Fortunately, some of the principles of Proms planning remain, since they follow rules so simple anyone can master them.  Add a few big names - Haitink, Christie, Rattle, Salonen, Bychkov, Gardiner - and the punters will pay.  Bring in the BBC orchestras, most of which are good enough to do serious music and do it well enough without scaring the unwary.  Mark non-musical anniversaries like "Reformation Day" a term Martin Luther would have baulked at, then throw in music that has little to do with one of the revolutions in European history.  Hire famous foreign bands like the Royal Concertgebouw Orchestra Amsterdam, whom everyone loves, and a few cheaper ones. Throw in a few blockbusters like Schoenberg  Gurrelieder.(Rattle 19/8) .and  Handel Israel in Egypt on 1/8 (William Christie and the Orchestra of the Age of Enlightenment), Bring along an opera (usually Fidelio which needs little staging) and import a ready-made from Glyndebourne and bingo! The formula works, like a well-oiled machine, running with minimal human intervention.

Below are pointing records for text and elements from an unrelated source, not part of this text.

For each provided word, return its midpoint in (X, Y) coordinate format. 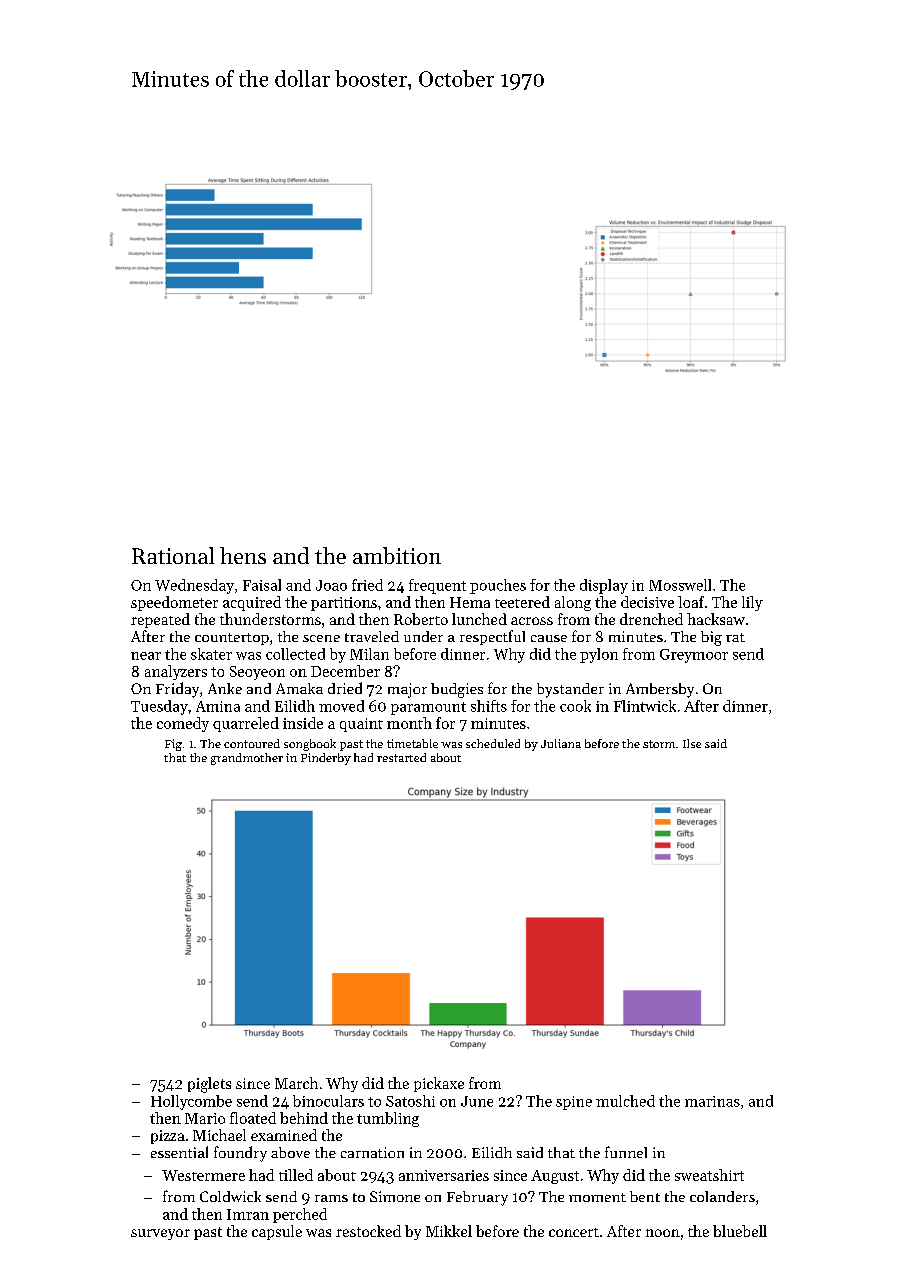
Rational (173, 555)
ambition (397, 555)
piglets (209, 1085)
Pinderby (326, 759)
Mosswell (680, 585)
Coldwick (230, 1196)
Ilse (692, 743)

Thus, for those who actually like music  there are other good things to seek out. Hidden under the banner "Take a musical thrill-ride from the chaos of creation" on 19/7 is Pascal Dusapin's new Outscape. Look out too for Thomas Larcher's Nocturne-Insomnia on 15/8  New British works - David Sawer's The Greatest Happiness Principle on 29/7, and Mark-Anthony Turnage Hibiki on 14/8. Excellent younger conductors like François-Xavier Roth and Les Siècles (16/8), Mirga Gražinytė-Tyla (21/8),  and Jakub Hrůša (26/8 - good programme).  Formula is all very well, and formula has saved the season  Read my picks HERE.  But eventually it will not be enough to rely on mechanical formula. It's all very well to meet political targets but long term, it is music that matters, not flashy marketing.